Sacrifice falls short of freedom for Tibetan monks

    Sichuan Province in China has been rocked by a string of self-immolations by Tibetan Buddhist monks and nuns this year. Eleven members of the Kirti Monastery in the province have set themselves alight demanding religious freedom for Tibetans in China and the return of the Dalai Lama. Six of the demonstrators succumbed to their wounds, the latest being Palden Choesto, a nun from the monastery, who immolated herself on Thursday last week. Even exiled Tibetans have self-immolated to voice their criticism of the Chinese Communist regime. On the 5th of November, a Tibetan activist did so outside the Chinese embassy in New Delhi, and on the 10th of November, another activist self-immolated at Boudhanath, a Buddhist site on the outskirts of Kathmandu in Nepal. What remains to be seen, though, is whether actions like these will have any significant political effect.

    Anti-government sentiments have been flaring recently in the Tibetan communities of China, which have faced the brunt of China’s internal police machinery. Since 2006, the Chinese Communist Party has been spending four times the resources to police the Tibetan communities of Kardze and Aba as compared to the rest of Sichuan. In 2008, Chinese authorities conducted a preemptive crackdown on Tibetan activists during the Beijing Olympics. Counter-protests were violently suppressed, as 10 monks from the Kirti Monastery were shot dead. Since the latest case of self-immolation, the military and paramilitary presence has further increased in the region. Telecommunications and Internet services have been restricted, and journalists have been denied permission to visit the Tibetan settlements.

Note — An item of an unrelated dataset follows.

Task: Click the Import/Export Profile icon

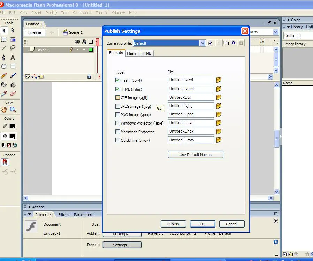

    The political rhetoric from the Chinese government’s public relations wing has been quick to discredit the Tibetan movement. The regime argues that Tibetans are free to practice their faith in China and accuses the Dalai Lama of “terrorism in disguise” for stirring the protests to overthrow Chinese rule in Tibet. Additionally, the Chinese government accused Kirti monks of long being engaged in acts of vandalism and self-immolation to disturb the social order of the region. According to an official document released in May this year, the regime stated that the monks “frequented places of entertainment, prostitution, alcohol and gambling, and spread pornographic CD-Roms” in the region.

    Strict measures have been taken to quell the spirit of rebellion in Sichuan. Sources in Dharamsala, the capital of the exiled Tibetan government in India, have said that monks are being forcibly removed from Kirti Monastery, with their numbers slowly dwindling from 2,500 to a few hundred. The regime has planted around 200 government officials in the monastery to monitor its activities and adopted a strategy of “re-education” to tackle the religious motivation behind the protests. Local officials are enforcing laws mandating that all youths under 18 attend government school, and are fining families a hefty sum of 3,000 yuan if their children are monks or are studying at the monastery.

    Tibetan political authorities, on the other hand, have been divided in their reactions to the string of self-immolations. On the one hand, during a recent trip to Japan, the Dalai Lama attributed the Chinese government’s “wrong, ruthless and illogical” policy towards Tibetans as the cause behind the suicides. Similarly, Stephanie Brigden, director of the London-based Free Tibet campaign, argued that Tibetans feel that self-immolation is the “only way that they can be heard” in China and across the globe. Both highlight a subtle support for self-immolation as a tactic to vilify the regime and highlight the plight of the Tibetans. On the other hand, the possible successor to the Dalai Lama, the 25-year-old Karmapa Lama, has appealed to his people to end the string of political suicides and find alternative means of challenging the Communist regime. “In Buddhist teaching life is precious,” he said. “To achieve anything worthwhile we need to preserve our lives. We Tibetans are few in number, so every Tibetan life is of value to the cause of Tibet.” It is a major disadvantage for the weaker power to have this kind of ideological fracture among its leaders about so costly a tactic.

    It seems the violent repression and political-cultural clampdown by the Chinese regime has cornered the Tibetan monks. The situation has driven them to use their own bodies as political weapons, a last resort to voice their long-suffered plight. On the other hand, the self-immolations have yet to provide real momentum to the Tibetan struggle. While the news of self-sacrifice may momentarily melt the hearts of the global community, it fails to deliver a pragmatic stimulus. This struggle by self-sacrifice is up against a combination of political obstacles, from the almost unassailable geopolitical position of China and the lack of a robust pro-Tibetan political movement in the mainland, to an almost indifferent international community gripped by a financial crisis. Additionally, the tactic has made it easier for the Communist regime to attack the movement’s political legitimacy by branding it as violent and irrational. It has ended up reenforcing Han chauvinism in mainland China and even justifying the government’s draconian tactics to curb the Tibetan struggle. The story of self-immolations has unfortunately failed to reach the forefront of international news, which seems to treat it as outdated in comparison to the Arab Spring.

    There must be less destructive and wasteful tactics available to garner greater international support. The Chinese regime is increasingly conscious of its image abroad, and pro-Tibet organizations abroad can take advantage of this. Moreover, as the pro-democracy movement within China continues to unfold, Tibetan leaders might work to build solidarity with it to gain a wider support base for their struggle. Isn’t there a better way than suicide?